Perlawanan Seorang Perempuan
Judul: Harem
Penulis: Qut al-Qulub
al-Damrdashea
Penerjemah: Andanusia
Penerbit: Navilla
Tebal: 252
Tahun: 2009
Peresensi: Zulfikhar*
Sekilas kalau
mendengar kata Harem, memori kita
pastinya akan digiring kepada suatu tradisi masa Kekhalifahan Turki Ustmani di
abad pertengahan sampai akhir abad 19. Suatu kata yang menunjukkan rumah para jariyat (budak-budak perempuan)
bersemayam. Rumah dimana mereka hidup
untuk menghibur dan melayani hasrat seksual tuannya. Kalau beruntung, mereka akan diangkat menjadi selir atau bahkan
menjadi isteri sang tuan. Tetapi, selebihnya mereka akan dijual atau mati di
tempat itu. Sedikitnya beberapa diantara mereka dimerdekakan.
Di Harem inilah kisah
dalam novel ini bermula. ‘Harem’ bercerita tentang kehidupan dua jariyat
yang bersahabat: Indasha dan Nirjis. Mereka dijual oleh
pedagang budak yang baik hati, Rustam,
kepada keluarga bangsawan Mesir, Fawzi Bek. Kemudian karena kecantikan
dan kemampuan seni yang dimiliki keduanya, terutama Indasha. Mereka akhirnya
dinikahi anak pemilik rumah, Farid Bek, yang saat itu baru pulang studi sastra
di Prancis.
Memang sulit hidup pada
masa yang terkungkung dalam tradisi yang memenjarakan keberadaan perempuan.
Apalagi saat itu perempuan diperlakukan hampir seperti benda mati yang bebas
diperlakukan oleh sang tuan. Termasuk para orang tua yang tidak mampu
membesarkan putrinya. Sehingga tidak jarang banyak ditemuka pasar budak. Mulai
dari Anatolia di Barat sampai Persia di Timur.

TUGAS TERTULIS A:
Sebutkan semua tokoh yang namanya disebut dalam ringkasan cerita pada resensi novel Harem di atas.
TUGAS TERTULIS B:
Lanjutkan resensi novel Harem di atas, mulai setelah kalimat terakhirnya.

DATA DITAMPILKAN:
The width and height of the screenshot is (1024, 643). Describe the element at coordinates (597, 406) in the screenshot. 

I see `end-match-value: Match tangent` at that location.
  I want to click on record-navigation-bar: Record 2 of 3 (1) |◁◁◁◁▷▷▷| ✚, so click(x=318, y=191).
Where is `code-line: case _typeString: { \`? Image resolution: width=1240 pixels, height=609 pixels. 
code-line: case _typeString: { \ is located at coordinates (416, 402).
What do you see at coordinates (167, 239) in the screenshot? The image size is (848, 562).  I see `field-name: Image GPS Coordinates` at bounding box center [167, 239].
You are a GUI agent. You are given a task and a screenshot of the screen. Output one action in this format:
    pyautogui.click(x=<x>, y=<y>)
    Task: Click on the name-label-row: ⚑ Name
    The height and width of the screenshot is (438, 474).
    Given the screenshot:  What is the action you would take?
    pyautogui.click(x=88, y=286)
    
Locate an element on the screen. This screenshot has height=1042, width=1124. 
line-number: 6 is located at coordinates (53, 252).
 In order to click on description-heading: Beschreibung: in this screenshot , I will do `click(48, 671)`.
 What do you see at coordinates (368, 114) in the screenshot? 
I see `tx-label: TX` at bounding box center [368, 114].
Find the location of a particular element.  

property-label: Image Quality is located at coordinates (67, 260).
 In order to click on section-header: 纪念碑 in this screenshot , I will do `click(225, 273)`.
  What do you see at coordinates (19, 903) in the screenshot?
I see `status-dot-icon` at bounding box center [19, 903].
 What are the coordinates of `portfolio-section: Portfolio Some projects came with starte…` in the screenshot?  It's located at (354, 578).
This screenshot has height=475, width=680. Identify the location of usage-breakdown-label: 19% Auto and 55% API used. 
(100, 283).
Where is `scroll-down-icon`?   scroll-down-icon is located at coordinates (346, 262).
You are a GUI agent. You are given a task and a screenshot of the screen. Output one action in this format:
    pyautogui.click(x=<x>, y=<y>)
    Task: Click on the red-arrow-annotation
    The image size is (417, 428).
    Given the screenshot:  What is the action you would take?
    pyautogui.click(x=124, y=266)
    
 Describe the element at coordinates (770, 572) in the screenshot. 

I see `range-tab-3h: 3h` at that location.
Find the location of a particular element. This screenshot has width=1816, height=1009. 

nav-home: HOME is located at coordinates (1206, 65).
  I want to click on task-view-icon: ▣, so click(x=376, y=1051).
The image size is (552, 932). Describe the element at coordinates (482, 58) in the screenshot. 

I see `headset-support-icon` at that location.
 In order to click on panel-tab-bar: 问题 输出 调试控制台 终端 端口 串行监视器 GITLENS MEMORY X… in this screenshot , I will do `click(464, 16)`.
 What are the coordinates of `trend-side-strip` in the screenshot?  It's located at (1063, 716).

RUANG JAWABAN A:
Indasha, Nirjis, Rustam, Fawzi Bek, Farid Bek

RUANG JAWABAN B:
Masa dimana Harem berada adalah suatu periode
peradaban Islam ketika perlakuan terhadap perempuan kembali menjadi suatu kemunduran
dalam masyarakat Islam. Mirip dengan perlakuan terhadap perempuan sebelum
kedatangan Islam, 8 abad yang lalu. Dimana pemeliharaan jinayat menjadi gaya hidup dan tradisi para bangsawan, kaum feudal
dan orang kaya di dunia Arab, termasuk Mesir. Bagian dari dunia Arab saat novel
ini diceritakan sedang menuju
kemundurannya ketika ide-ide nasionalisme dan nation state mulai populis di dunia Islam. Di masa ini pemikiran
Syaikh Muhammad Abduh tentang kebebasan pendidikan bagi kaum perempuan mulai
disambut dimana-mana.
***
Indasha memiliki
seorang puteri bernama Ramza. Seorang anak perempuan yang cerdas, berani dan
idealis. Ramza adalah satu-satunya anak dari Farid Bek. Isteri pertamanya,
Julistan, mandul. Sedangkan Nirjis, isteri ketiganya, semua anaknya meninggal
saat masih kecil. Sehingga Ramza menjadi satu-satunya anak ada di keluarga itu.
Sehingga, ia sangat disayang dan diperhatikan. Terutama oleh Ibunya dan ibu
tirinya, yang ia panggil bibi, Nirjis.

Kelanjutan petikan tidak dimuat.